Now-former Capitol Police Chief Steven Sund said he learned only this week about an FBI warning of a planned “war” on the Capitol Jan. 6. Former law enforcement officials also couldn’t even agree on what happened after the attack began. Mr. Sund recalled a phone call, soon after the Capitol was breached, to then-House Sergeant-at-Arms Paul Irving requesting National Guard troops. Mr. Irving said the call took place later.
The acting chief of police in Washington, D.C., Robert Contee – whose officers provided backup – recounted a phone call among Capitol security, D.C. leaders, and Pentagon officials, and said he was “stunned” by the lack of advance planning to deploy National Guard troops.
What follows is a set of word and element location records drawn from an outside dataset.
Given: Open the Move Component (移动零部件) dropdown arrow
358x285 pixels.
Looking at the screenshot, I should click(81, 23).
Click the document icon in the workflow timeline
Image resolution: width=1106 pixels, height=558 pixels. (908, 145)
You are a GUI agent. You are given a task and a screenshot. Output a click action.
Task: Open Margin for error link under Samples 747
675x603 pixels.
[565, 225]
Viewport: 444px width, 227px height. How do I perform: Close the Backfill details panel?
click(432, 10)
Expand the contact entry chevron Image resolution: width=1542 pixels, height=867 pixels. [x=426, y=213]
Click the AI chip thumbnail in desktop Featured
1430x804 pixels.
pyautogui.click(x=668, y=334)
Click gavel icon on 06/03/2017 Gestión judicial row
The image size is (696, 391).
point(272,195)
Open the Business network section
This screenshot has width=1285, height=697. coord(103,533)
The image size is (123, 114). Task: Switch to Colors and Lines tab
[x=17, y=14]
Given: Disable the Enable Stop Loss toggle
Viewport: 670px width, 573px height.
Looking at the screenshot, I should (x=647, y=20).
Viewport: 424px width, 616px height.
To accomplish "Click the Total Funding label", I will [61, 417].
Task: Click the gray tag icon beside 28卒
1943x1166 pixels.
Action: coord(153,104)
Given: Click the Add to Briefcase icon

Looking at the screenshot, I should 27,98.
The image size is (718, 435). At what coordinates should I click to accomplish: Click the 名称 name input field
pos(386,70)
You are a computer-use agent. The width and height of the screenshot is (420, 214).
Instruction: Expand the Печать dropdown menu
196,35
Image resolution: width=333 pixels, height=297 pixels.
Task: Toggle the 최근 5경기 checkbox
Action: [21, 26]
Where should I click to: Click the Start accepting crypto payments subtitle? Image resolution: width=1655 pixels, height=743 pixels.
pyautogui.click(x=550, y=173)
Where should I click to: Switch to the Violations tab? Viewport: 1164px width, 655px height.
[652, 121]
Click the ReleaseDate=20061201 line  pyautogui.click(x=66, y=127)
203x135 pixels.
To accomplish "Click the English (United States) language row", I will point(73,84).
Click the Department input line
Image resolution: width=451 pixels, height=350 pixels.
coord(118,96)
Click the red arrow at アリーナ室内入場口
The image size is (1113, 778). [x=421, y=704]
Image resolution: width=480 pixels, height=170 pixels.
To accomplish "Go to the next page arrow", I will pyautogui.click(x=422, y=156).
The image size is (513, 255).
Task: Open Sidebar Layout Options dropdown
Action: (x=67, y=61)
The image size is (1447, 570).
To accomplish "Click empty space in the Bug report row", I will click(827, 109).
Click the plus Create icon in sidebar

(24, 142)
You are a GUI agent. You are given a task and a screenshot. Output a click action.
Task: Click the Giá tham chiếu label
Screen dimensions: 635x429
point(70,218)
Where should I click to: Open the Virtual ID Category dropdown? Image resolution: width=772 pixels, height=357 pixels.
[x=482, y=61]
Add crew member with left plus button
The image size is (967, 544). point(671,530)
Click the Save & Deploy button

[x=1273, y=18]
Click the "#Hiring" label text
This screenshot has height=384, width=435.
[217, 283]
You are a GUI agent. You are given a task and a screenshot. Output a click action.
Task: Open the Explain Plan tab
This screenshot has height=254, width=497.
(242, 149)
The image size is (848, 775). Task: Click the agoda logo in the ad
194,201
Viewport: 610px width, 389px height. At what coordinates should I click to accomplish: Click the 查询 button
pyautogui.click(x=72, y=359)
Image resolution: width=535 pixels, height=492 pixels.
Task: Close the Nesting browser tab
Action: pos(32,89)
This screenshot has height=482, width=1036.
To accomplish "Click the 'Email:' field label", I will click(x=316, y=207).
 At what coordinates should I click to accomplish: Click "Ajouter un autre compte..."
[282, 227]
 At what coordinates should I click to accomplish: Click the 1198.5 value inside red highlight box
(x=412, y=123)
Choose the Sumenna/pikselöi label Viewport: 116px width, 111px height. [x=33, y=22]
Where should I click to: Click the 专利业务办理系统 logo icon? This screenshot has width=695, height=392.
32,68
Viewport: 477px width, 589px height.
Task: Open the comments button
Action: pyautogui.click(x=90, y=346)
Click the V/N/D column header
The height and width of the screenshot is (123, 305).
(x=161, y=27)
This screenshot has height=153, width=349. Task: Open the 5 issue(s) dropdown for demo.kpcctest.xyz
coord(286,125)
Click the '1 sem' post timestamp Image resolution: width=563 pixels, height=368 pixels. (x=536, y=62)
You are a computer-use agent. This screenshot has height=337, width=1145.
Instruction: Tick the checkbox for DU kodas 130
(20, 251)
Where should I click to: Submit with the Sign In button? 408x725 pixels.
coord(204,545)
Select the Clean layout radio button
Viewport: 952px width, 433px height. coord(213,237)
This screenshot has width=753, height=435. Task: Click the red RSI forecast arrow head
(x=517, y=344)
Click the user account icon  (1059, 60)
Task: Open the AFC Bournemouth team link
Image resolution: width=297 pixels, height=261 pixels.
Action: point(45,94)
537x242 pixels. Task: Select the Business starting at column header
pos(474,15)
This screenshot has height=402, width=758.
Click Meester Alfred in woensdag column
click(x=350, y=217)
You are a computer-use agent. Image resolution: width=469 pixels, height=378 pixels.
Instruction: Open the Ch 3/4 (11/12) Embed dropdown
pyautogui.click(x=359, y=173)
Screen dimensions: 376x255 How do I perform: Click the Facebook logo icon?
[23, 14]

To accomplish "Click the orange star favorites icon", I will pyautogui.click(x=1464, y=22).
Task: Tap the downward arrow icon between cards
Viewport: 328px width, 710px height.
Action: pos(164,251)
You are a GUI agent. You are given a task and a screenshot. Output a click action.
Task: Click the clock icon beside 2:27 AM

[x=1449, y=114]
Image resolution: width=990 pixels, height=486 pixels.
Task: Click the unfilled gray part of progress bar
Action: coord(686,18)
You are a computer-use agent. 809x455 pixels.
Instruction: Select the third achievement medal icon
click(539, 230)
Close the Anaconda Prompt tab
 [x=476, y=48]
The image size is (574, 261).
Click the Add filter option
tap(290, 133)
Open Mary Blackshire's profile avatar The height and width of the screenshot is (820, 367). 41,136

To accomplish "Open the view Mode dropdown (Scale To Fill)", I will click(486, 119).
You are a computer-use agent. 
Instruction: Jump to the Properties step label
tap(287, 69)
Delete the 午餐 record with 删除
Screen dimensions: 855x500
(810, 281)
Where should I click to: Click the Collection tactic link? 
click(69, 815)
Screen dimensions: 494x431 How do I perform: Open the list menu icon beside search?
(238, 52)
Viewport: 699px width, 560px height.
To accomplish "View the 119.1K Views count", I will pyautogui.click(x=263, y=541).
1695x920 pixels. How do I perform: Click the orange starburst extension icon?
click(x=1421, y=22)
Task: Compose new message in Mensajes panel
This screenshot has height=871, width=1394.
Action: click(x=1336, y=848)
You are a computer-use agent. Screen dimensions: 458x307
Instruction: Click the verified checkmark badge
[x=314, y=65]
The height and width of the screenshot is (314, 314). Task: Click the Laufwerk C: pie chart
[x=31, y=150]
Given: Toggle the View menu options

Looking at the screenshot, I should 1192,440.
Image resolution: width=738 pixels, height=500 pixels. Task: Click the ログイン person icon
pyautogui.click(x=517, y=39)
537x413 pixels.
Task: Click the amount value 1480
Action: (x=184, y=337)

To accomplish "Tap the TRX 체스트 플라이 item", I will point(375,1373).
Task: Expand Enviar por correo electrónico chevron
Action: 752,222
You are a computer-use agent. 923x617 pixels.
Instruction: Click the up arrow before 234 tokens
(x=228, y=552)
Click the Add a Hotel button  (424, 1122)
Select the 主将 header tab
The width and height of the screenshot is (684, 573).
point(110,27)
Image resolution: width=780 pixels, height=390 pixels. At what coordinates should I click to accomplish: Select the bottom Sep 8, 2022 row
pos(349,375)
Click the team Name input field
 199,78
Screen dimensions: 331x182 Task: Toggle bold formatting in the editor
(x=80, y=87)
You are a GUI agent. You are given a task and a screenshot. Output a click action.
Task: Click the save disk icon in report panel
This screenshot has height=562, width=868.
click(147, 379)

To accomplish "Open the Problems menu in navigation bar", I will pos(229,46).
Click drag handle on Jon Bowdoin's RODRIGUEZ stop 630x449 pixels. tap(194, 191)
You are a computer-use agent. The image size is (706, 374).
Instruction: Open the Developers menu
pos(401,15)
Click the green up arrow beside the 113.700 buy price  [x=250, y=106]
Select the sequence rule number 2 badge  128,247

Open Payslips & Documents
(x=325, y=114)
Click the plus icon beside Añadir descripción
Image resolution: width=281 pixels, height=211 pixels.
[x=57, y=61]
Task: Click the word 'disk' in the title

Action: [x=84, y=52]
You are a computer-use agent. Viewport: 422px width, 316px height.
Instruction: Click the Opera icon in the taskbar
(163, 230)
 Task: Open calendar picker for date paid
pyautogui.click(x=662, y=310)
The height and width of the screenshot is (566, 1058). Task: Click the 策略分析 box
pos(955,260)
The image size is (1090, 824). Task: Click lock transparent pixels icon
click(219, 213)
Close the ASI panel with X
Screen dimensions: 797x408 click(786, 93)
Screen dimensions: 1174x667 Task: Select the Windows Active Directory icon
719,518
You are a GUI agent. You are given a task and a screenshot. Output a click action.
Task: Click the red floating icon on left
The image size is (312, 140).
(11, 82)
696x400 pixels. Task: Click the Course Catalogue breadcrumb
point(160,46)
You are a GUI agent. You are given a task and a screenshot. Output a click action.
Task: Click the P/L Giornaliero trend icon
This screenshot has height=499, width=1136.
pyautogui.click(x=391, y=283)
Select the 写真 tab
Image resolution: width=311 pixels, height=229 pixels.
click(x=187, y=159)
Congressional leaders are discussing creating an independent commission to investigate the attack, much like the 9/11 Commission. The Government Accountability Office is also investigating the security breach. Court cases against rioters allege that groups such as the Proud Boys and Oath Keepers engaged in a criminal conspiracy to invade the Capitol and halt the counting of electoral votes in an effort to keep then-President Donald Trump in office. On Jan. 13, the House impeached Mr. Trump on one charge of inciting an insurrection. He was acquitted Feb. 13.
But in these early weeks after the attack, congressional hearings are providing some of the first clues as to what did (and didn’t) happen Jan. 6.
On a fundamental level, the law enforcement who testified Tuesday did not dispute the nature of the attack, as laid out by Democratic Sen. Amy Klobuchar of Minnesota: that it was planned and carried out by extremist and white supremacist groups.
But another senator, Republican Ron Johnson of Wisconsin, put forth a different narrative. He read into the record an account from a far-right website that blamed the violence on “provocateurs” and “fake Trump protesters.”